■ **Document section**
This is my (updated) code so far:

#!/usr/bin/python

import httplib2
import pprint
import time

from apiclient.discovery import build
from apiclient.http import MediaFileUpload
from apiclient import errors
from oauth2client.client import OAuth2WebServerFlow

# Copy your credentials from the APIs Console
CLIENT_ID = 'myclientid'
CLIENT_SECRET = 'myclientsecret'

# Check https://developers.google.com/drive/scopes for all available scopes
OAUTH_SCOPE = 'https://www.googleapis.com/auth/drive'

# Redirect URI for installed apps
REDIRECT_URI = 'urn:ietf:wg:oauth:2.0:oob'

# Run through the OAuth flow and retrieve credentials
flow = OAuth2WebServerFlow(CLIENT_ID, CLIENT_SECRET, OAUTH_SCOPE, REDIRECT_URI)
authorize_url = flow.step1_get_authorize_url()
print 'Go to the following link in your browser: ' + authorize_url
code = raw_input('Enter verification code: ').strip()
credentials = flow.step2_exchange(code)

# Create an httplib2.Http object and authorize it with our credentials
http = httplib2.Http()
http = credentials.authorize(http)

■ **Problems to work on**
(A) Please reproduce the Google Drive Python script between "# Run through" and "http = credentials.authorize(http)", inclusive.
(B) Continue the Google Drive Python script from its final line.

■ **Information supplied**
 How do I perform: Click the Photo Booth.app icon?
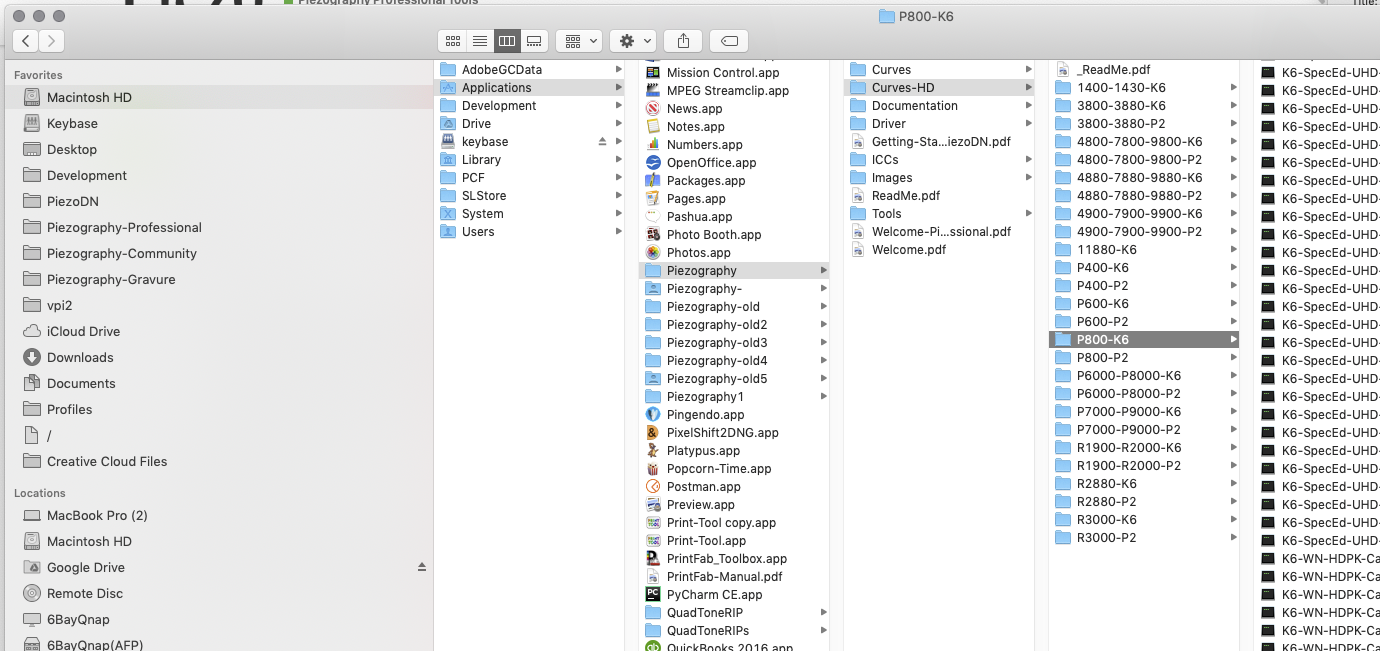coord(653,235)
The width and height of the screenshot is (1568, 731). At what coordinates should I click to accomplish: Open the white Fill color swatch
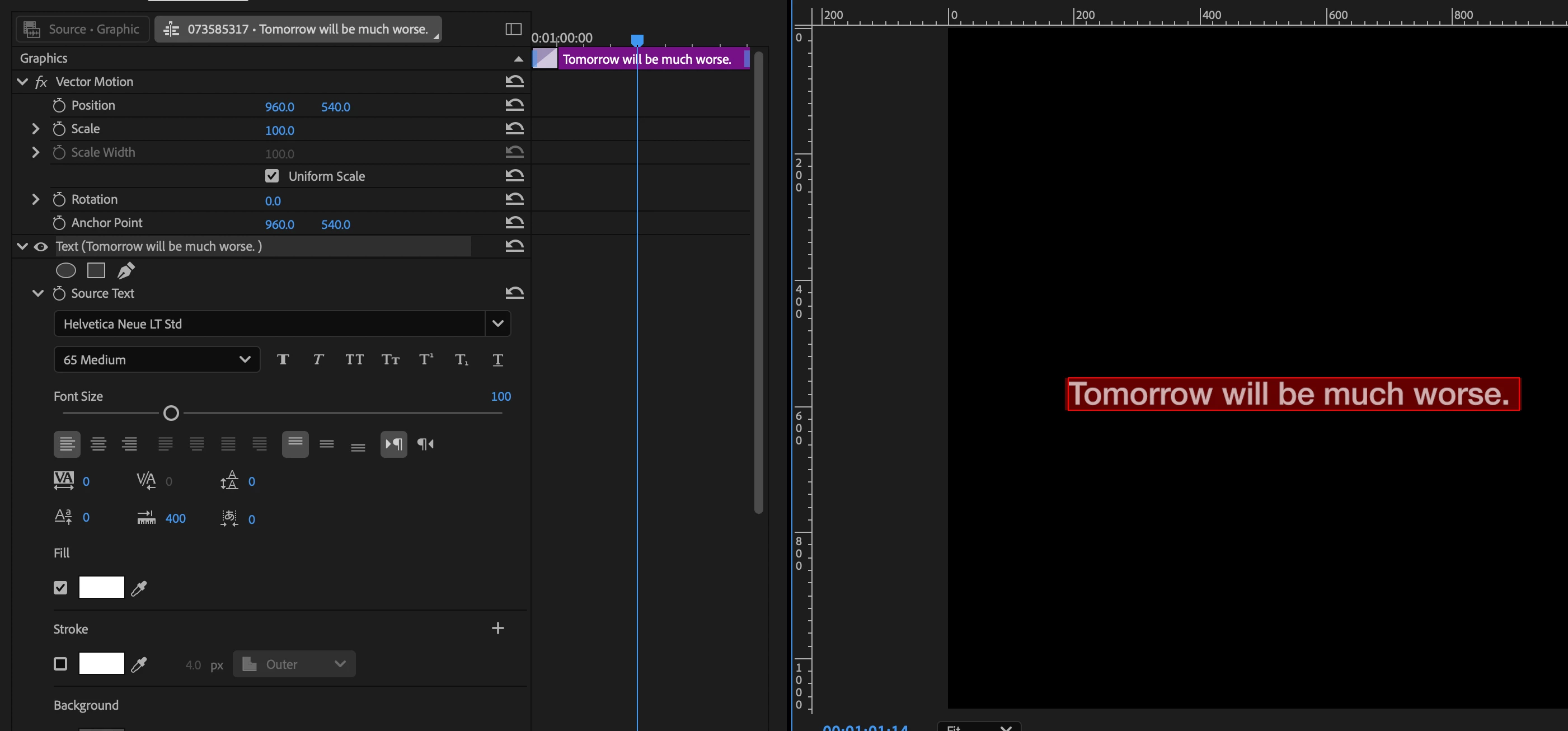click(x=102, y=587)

■ **The results**
(A)
# Run through the OAuth flow and retrieve credentials
flow = OAuth2WebServerFlow(CLIENT_ID, CLIENT_SECRET, OAUTH_SCOPE, REDIRECT_URI)
authorize_url = flow.step1_get_authorize_url()
print 'Go to the following link in your browser: ' + authorize_url
code = raw_input('Enter verification code: ').strip()
credentials = flow.step2_exchange(code)

# Create an httplib2.Http object and authorize it with our credentials
http = httplib2.Http()
http = credentials.authorize(http)

(B)
drive_service = build('drive', 'v2', http=http)

# Insert a file
media_body = MediaFileUpload('bigfile.zip', mimetype='application/octet-stream', chunksize=1024*256, resumable=True)
body = {
    'title': 'bigfile.zip',
    'description': 'Big File',
    'mimeType': 'application/octet-stream'
}

retries = 0
request = drive_service.files().insert(body=body, media_body=media_body)
response = None
while response is None:
    try:
            print http.request.credentials.access_token
            status, response = request.next_chunk()
            if status:
                    print "Uploaded %.2f%%" % (status.progress() * 100)
                    retries = 0
    except errors.HttpError, e:
            if e.resp.status == 404:
                    print "Error 404! Aborting."
                    exit()
            else:   
                    if retries > 10:
                            print "Retries limit exceeded! Aborting."
                            exit()
                    else:   
                            retries += 1
                            time.sleep(2**retries)
                            print "Error (%d)... retrying." % e.resp.status
                            continue
print "Upload Complete!"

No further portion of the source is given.